My rape and its aftermath ripped the scales from my eyes. I suddenly saw that, like my father did, I had approached the world from a place of “me.” Convinced of his righteousness, my father imposes his beliefs on others, then rationalizes his behavior by telling himself that he knows best. When I judged others and tried to force them to adopt my views, I was doing the same.
During my metamorphosis, though, I began to adopt a “we” approach. Rather than forcing others to adopt my beliefs, I moved to a position of empathy. That shift changed everything in my life, including my stance on abortion. It was finally, abundantly clear to me that every single woman should have the right to choose what she does with her own body.
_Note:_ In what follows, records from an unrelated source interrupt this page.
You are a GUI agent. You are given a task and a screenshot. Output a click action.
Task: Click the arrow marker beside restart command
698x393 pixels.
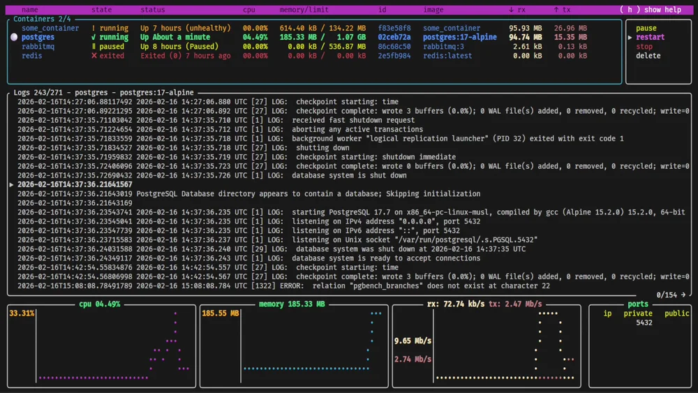[x=630, y=38]
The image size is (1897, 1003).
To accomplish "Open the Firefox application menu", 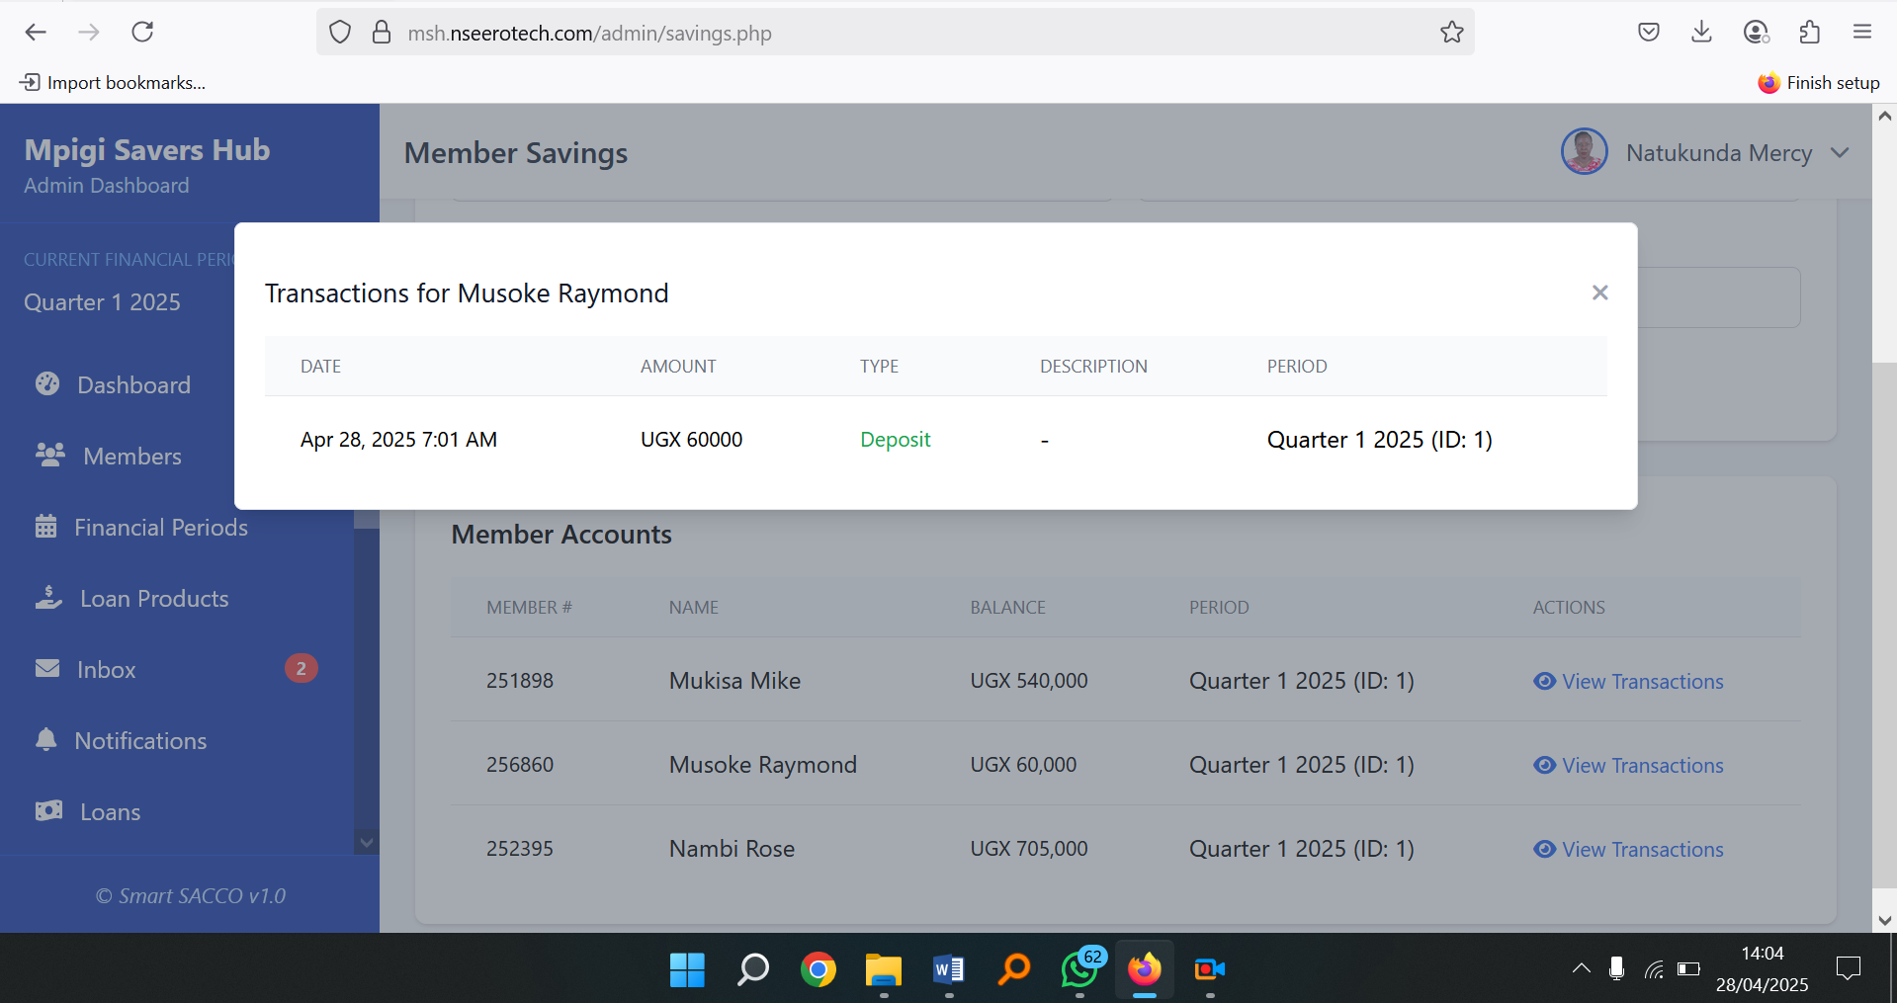I will pos(1862,33).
Empathizing with others led me to another revelation: someone can be pro-choice and not pro-abortion. The important thing is that every single woman has the right to choose for herself what is right for her.
From gun regulations to reproductive regulations
In the state of Texas, you can carry a gun almost anywhere. The legislature keeps removing regulations on guns in our state, but at the same time, they keep placing tighter and tighter regulations on women’s uteruses. It makes no sense.
The tightening of reproductive regulations is even more frustrating when I think about how hard we have had to fight for women’s rights. When I see people happily giving up those rights, it’s frightening.
Just like I did when I was a child growing up in my parent’s house, people are adopting these restrictive views without questioning them. By buying into the propaganda, they are staying firmly entrenched in the me-approach, not the we-approach.
The passage of this law—which, remember, allows private citizens to police other people, including doctors—took things a step further. Now, we have sanctioned the ultimate “me” approach: we have unleashed a mob mentality. And mobs, as we all well know, are not known for empathy or rationality. It’s truly frightening.
Go back to empathy
Faced with an obstacle like this, it’s easy to feel like all is lost. Doing so would be a mistake, though. Instead, we must take steps to reclaim our power and our rights. To do that—to move forward in a real and meaningful way—we have to reframe the argument. We must look at the discussion around abortion not as a life-versus-death issue, but as a woman’s rights issue. Furthermore, we must employ empathy and learn to see the opposing side.
There was a time in this country when we could have true debate. Someone could put forth an argument or a point of view, and someone else could point out the flaws in that argument without sinking to diatribe and hate. Now, we just have mudslinging. We must get back to a place of dialogue if we are to have any hope of moving forward.
When Greg Abbott signed this bill into law, there seemed to be very little contemplation or discussion around the fact that Texas ranks 42nd in the United States for healthcare. The bill passed without any meaningful answers about who is going to support healthcare for the women and babies affected by it. There was also no answer to the question of who will support the baby once it’s born.
Once again, we must go back to empathy. We must think about the real-world implications of this law to the people who are being subjected to it. Failure to do so is nothing more than imposing values from a place of righteousness and “me.”
Ultimately, we must all wake up and realize this new law is far more than a regulation on reproduction; it’s an erosion of women’s rights. It’s an attack on our freedoms. Ultimately, it’s about controlling women instead of supporting and empowering them—and there is nothing right or good about that.